Las palabras del encargado son palabras sensatas, de un hombre experimentado en organización de fiestas. Está hablando con “el esposo”, es decir con el novio que acaba de casarse…  Podríamos quedarnos ahí, en un comentario muy humano. Sin embargo, a continuación de esto, Juan da su conclusión solemne: “Este fue el primero de los signos de Jesús… Así manifestó su gloria…”

El evangelista nos invita así a releer esta historia, empezando por las palabras del encargado. Porque ¿quién es, realmente, el esposo o novio al que se dirige? ¿quién es el que ha guardado el buen vino para ese momento de la fiesta? Un momento que, además, no es el final, ni mucho menos, dada la abundancia del buen vino.

Nuestra conclusión no puede ser otra que ésta: el novio o esposo es el mismo Jesús y el signo que ha realizado es una epifanía, una manifestación de Dios, en amor por su Pueblo.
En el libro de la primera alianza o antiguo testamento encontramos muchas veces que la alianza de Dios con su pueblo es representada como una boda. Así aparece en la primera lectura de hoy, del profeta Isaías:
Como un joven se casa con una virgen, así te desposará el que te reconstruye;
y como la esposa es la alegría de su esposo, así serás tú la alegría de tu Dios.
(Isaías 62, 1-5)
Los profetas anuncian también el reencuentro de la humanidad con Dios como una fiesta eterna, en la que no faltará el vino, vino bueno: “vinos añejados” (Isaías 25,6)

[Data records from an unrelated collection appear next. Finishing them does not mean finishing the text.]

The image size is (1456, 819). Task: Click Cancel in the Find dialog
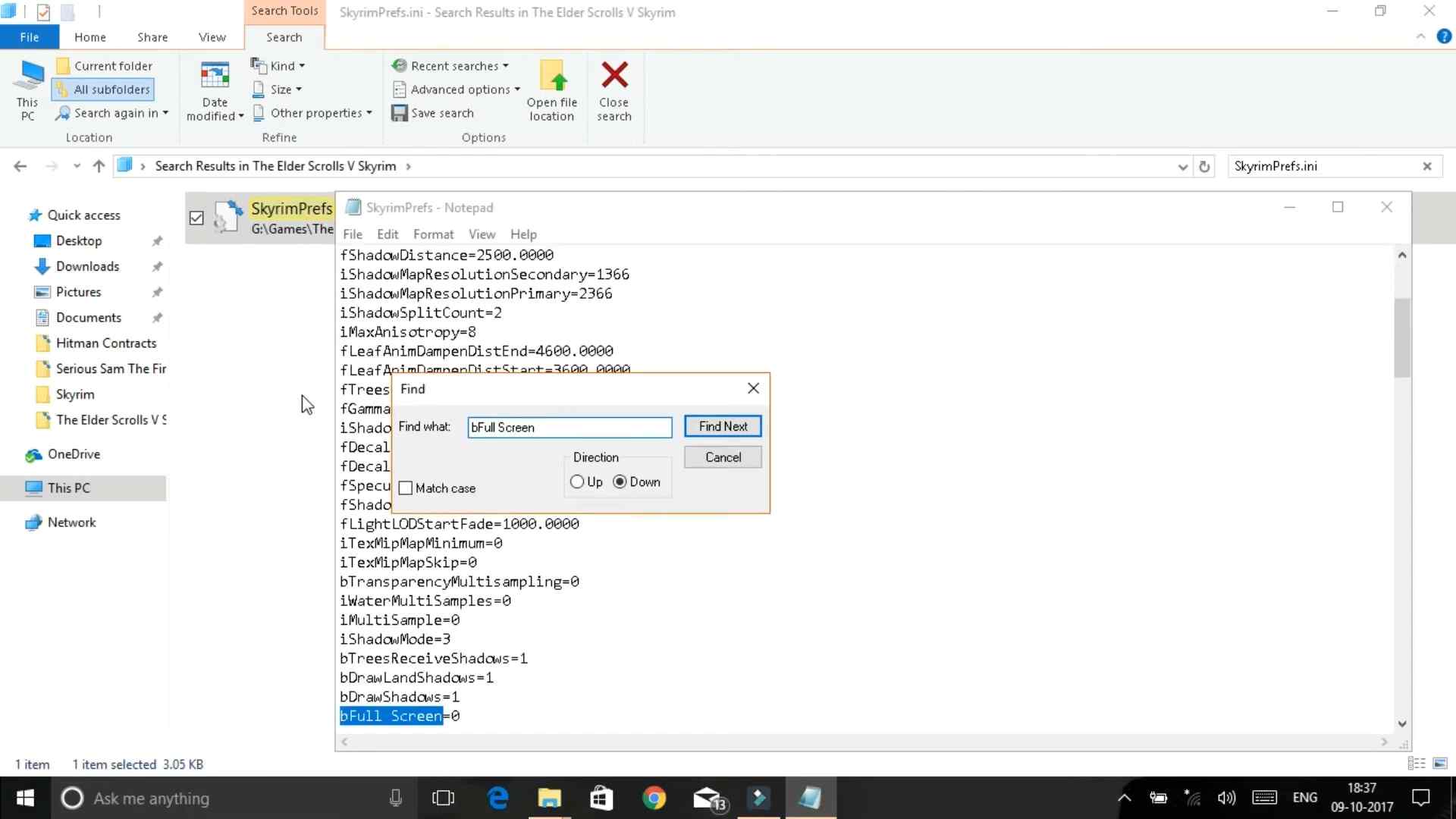(722, 457)
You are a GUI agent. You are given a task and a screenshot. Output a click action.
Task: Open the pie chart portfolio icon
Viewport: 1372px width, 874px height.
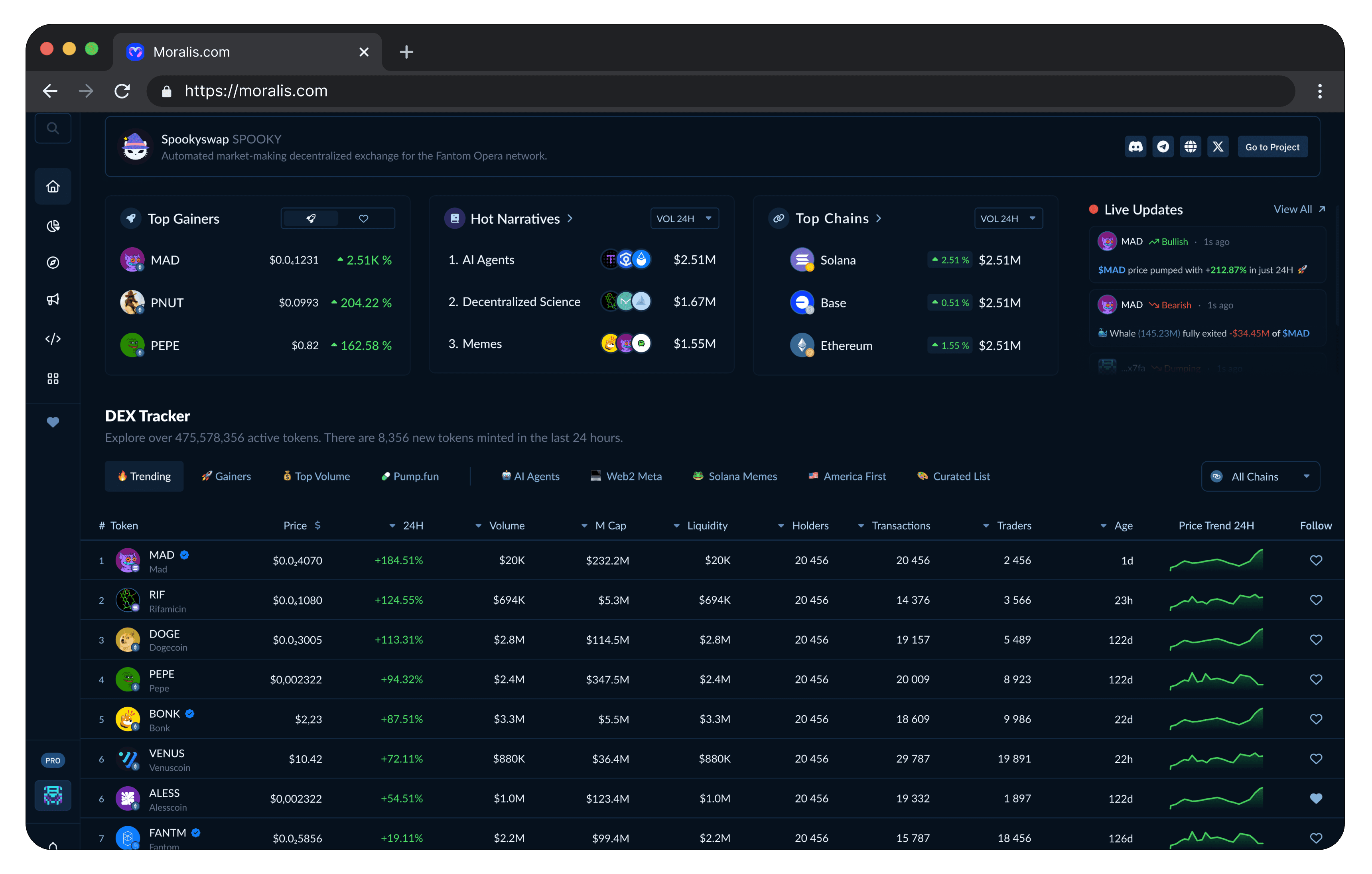click(53, 226)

Aquella primera alianza de Dios con su Pueblo se había agotado. Se había terminado el vino. Las tinajas para la purificación estaban vacías. La acción de Jesús vendrá a ofrecer, ya no a un solo pueblo sino a toda la humanidad, una nueva y eterna alianza. Frente a una religión endurecida y vaciada de significado, él traerá la vida, la alegría y la esperanza.
El signo de Jesús pide una respuesta. Los discípulos la dieron: creyeron en Él.
Al final del evangelio de Juan leemos:
Jesús realizó además muchos otros signos en presencia de sus discípulos (…) Éstos han sido escritos para que ustedes crean que Jesús es el Mesías, el Hijo de Dios, y creyendo, tengan Vida en su Nombre. (Juan 20,30-31)
Renovemos hoy nuestra fe en Jesús, para que también nosotros tengamos Vida en Él. Que así sea.

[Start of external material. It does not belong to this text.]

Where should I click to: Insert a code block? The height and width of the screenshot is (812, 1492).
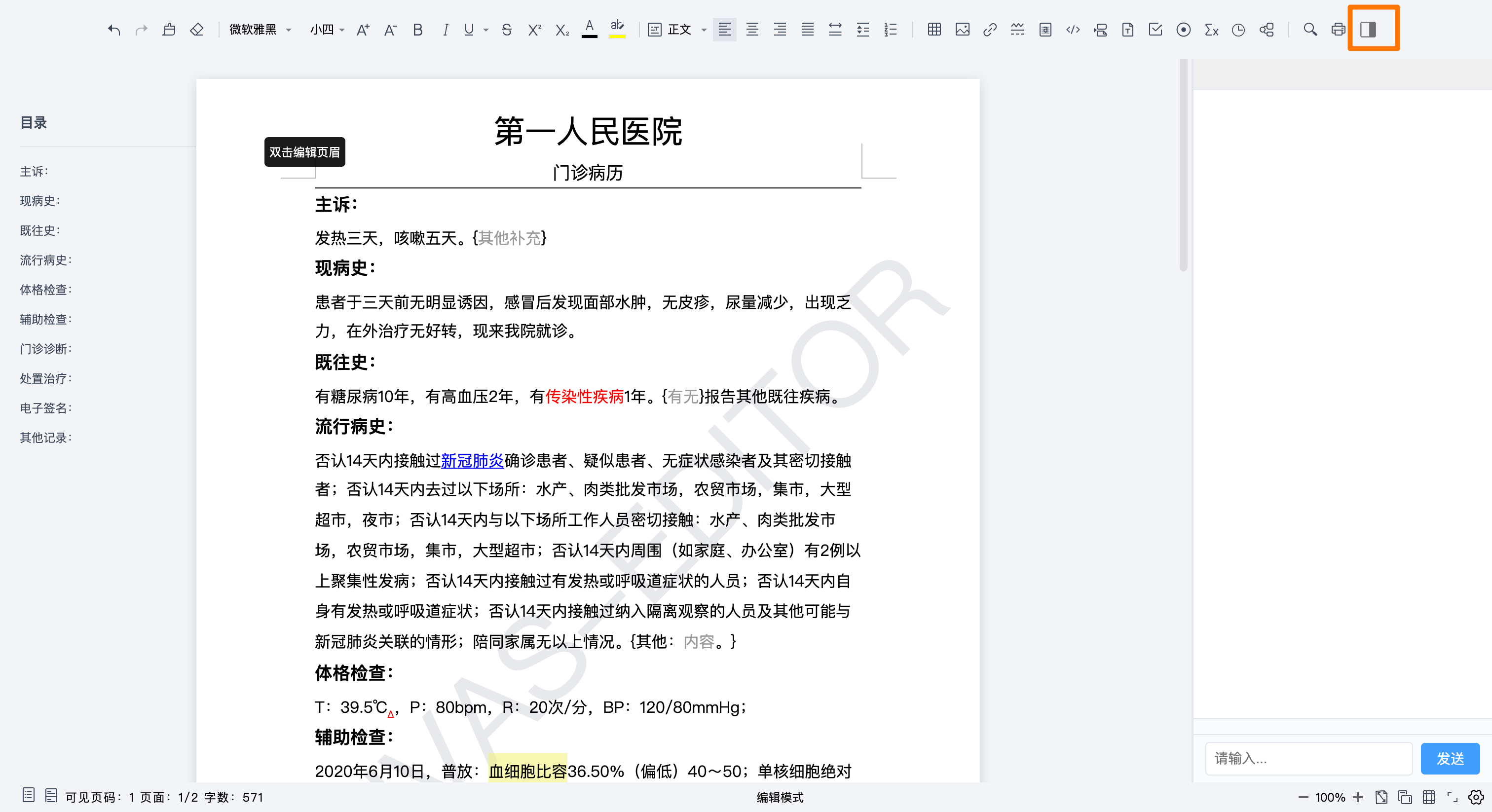1073,30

Gracias, amigas y amigos, por su atención. Que los bendiga Dios todopoderoso: Padre, Hijo y Espíritu Santo. Amén.

Santos de esta semana.

El 17 de enero celebramos la memoria de San Antonio Abad, menos conocido que el otro Antonio, San Antonio de Padua, pero mucho más antiguo: murió en el año 356.
Habiendo perdido a sus padres, distribuyó todos sus bienes entre los pobres siguiendo la indicación evangélica. Se retiró a vivir en soledad en Egipto, como eremita, llevando una vida de oración y ascesis. Fundó un monasterio, vivió en comunidad y volvió a retirarse a la soledad. Sostuvo a cristianos perseguidos por el emperador Diocleciano y apoyó a san Atanasio en la defensa de la fe frente al arrianismo. Reunió a tantos discípulos que mereció ser considerado padre de los monjes.

20 de enero: San Fabián, papa y mártir. Fue llamado al pontificado siendo un fiel laico. San Cipriano nos cuenta que condujo la Iglesia de modo irreprochable e ilustre y que su vida fue coronada con la palma del martirio, en el año 250, durante la persecución del emperador Decio.

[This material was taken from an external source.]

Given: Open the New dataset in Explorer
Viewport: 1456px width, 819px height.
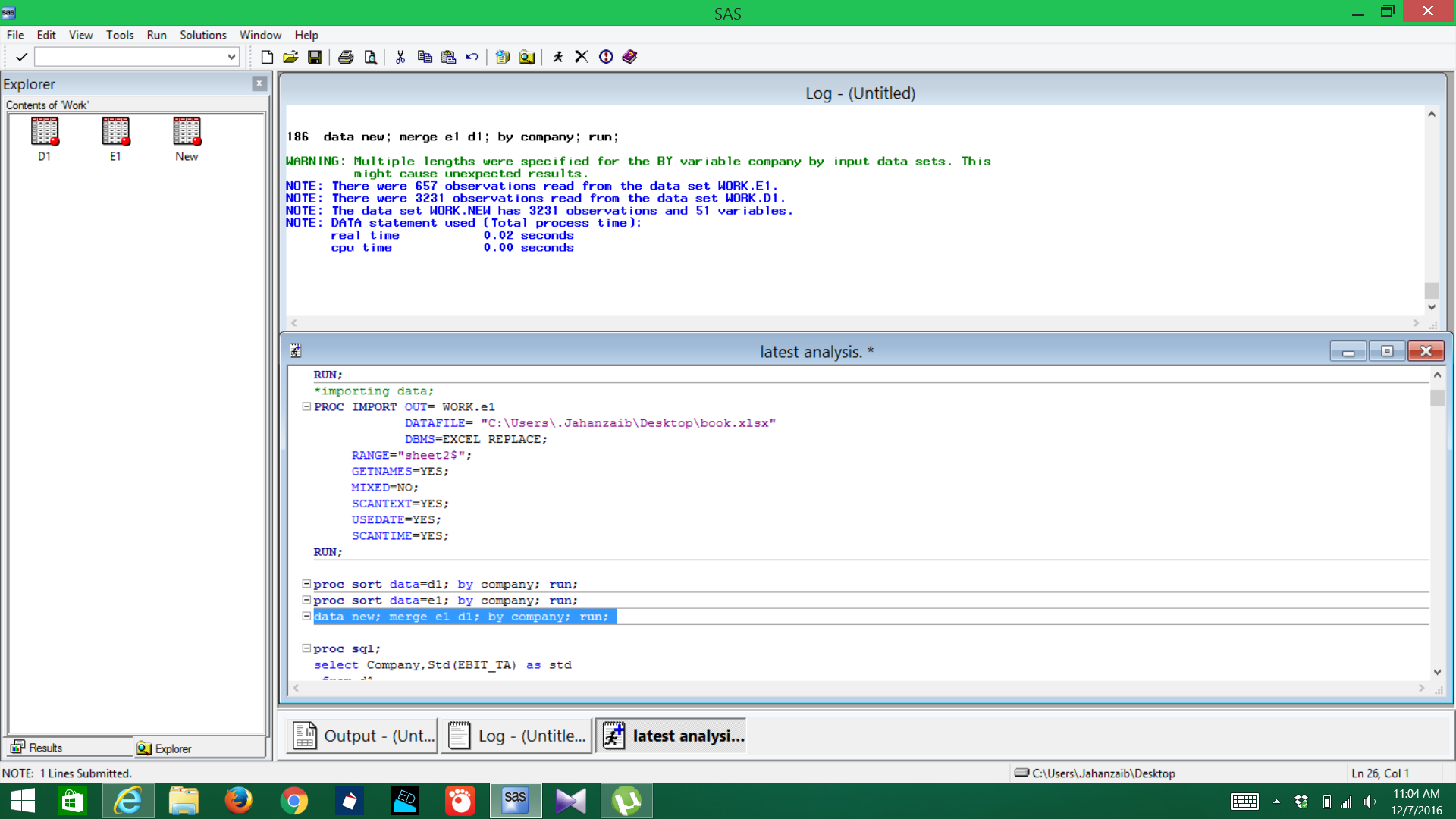Looking at the screenshot, I should [x=187, y=139].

El mismo día 20 recordamos a San Sebastián, mártir. Seguramente hemos visto muchas de las imágenes que lo representan atravesado por numerosas flechas que, sin embargo, no tocan órganos vitales. Oriundo de Milán, fue un soldado romano que se hizo cristiano y vivió su fe en tiempos de implacables persecuciones. Según una tradición, sobrevivió a las flechas y se presentó al emperador Maximiano, que lo creía muerto y que lo mandó azotar hasta morir.

El viernes 21 de enero celebramos la memoria de Santa Inés, virgen y mártir. El nombre Inés viene del latín Agnus que significa “cordero”. Era una adolescente que sufrió el martirio defendiendo su castidad, en la persecución de Diocleciano. Se la representa con la palma de los mártires y el cordero que alude tanto a su nombre como a su pureza.

Y esto es todo por hoy, amigas y amigos. Que los bendiga Dios todopoderoso: Padre, Hijo y Espíritu Santo. Amén.